Perturbative HQET

Methods of calculation of loop diagrams in Heavy Quark Effective Theory (HQET) are presented. 1 Hadrons with a Heavy Quark B meson is the hydrogen atom of Quantum Chromodynamics (QCD), its simplest nontrivial object. In the leading approximation, the b quark in it just seats at rest at the origin and creates chromoelectric field. Light constituents (gluons, light quarks and antiquarks) move in this external field. Their motion is relativistic; the number of gluons and light quark-antiquark pairs in this light cloud is undetermined and varying. Therefore, there are no reasons to expect that a nonrelativistic potential quark model describes B meson well. Similarly, Λb baryon can be called the helium atom of QCD. Unlike in atomic physics, where the hydrogen atom is much simpler than helium, B and Λb are equally difficult. Both have a light cloud with a variable number of relativistic particles. The size of this cloud is the confinement radius 1/ΛQCD; its properties are determined by the large-distance nonperturbative QCD. The analogy with atomic physics can tell us a lot about hadrons with a heavy quark. The usual hydrogen and tritium have identical chemical properties, despite the fact that the tritium nucleus is 3 times heavier than the proton. Both nuclei create identical electric fields, and both stay at rest. Similarly, D and B mesons have identical “hadro-chemical” properties, despite the fact that b quark is 3 times heavier than c. The proton magnetic moment is of the order of the nuclear magneton e/(2mp), and is much smaller than the electron magnetic moment e/(2me). Therefore, the energy difference between the states of the hydrogen atom with the total spins 0 and 1 (hyperfine splitting) is small (of the order me/mp times the fine structure).
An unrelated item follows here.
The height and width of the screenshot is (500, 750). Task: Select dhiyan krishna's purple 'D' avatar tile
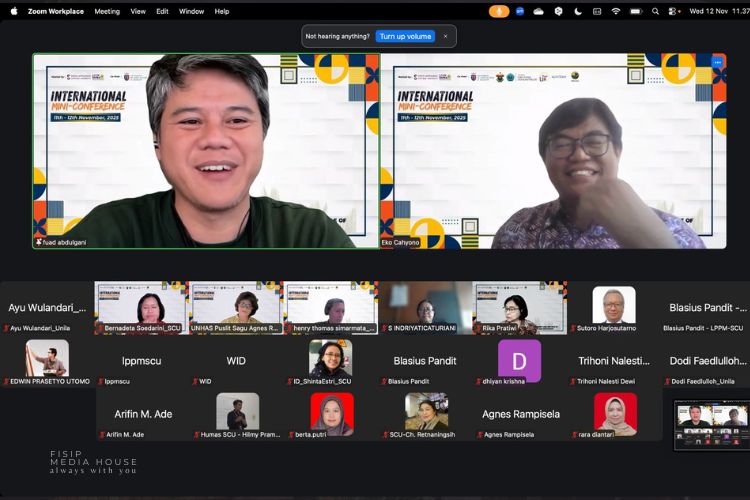pyautogui.click(x=519, y=361)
Similarly, the b quark chromomagnetic moment is proportional to 1/mb by dimensionality, and the hyperfine splitting between B and B mesons is small (proportional to 1/mb). In the limit m → ∞, the heavy quark spin does not interact with gluon field. Therefore, it may be rotated at will, without changing physics. Such rotations can transform B and B into each other; they are degenerate and have identical properties in this limit. This heavy quark spin symmetry yields many useful relations among heavy-hadron form factors. Not only the orientation, but also the magnitude of the heavy quark spin is irrelevant in the infinite mass limit.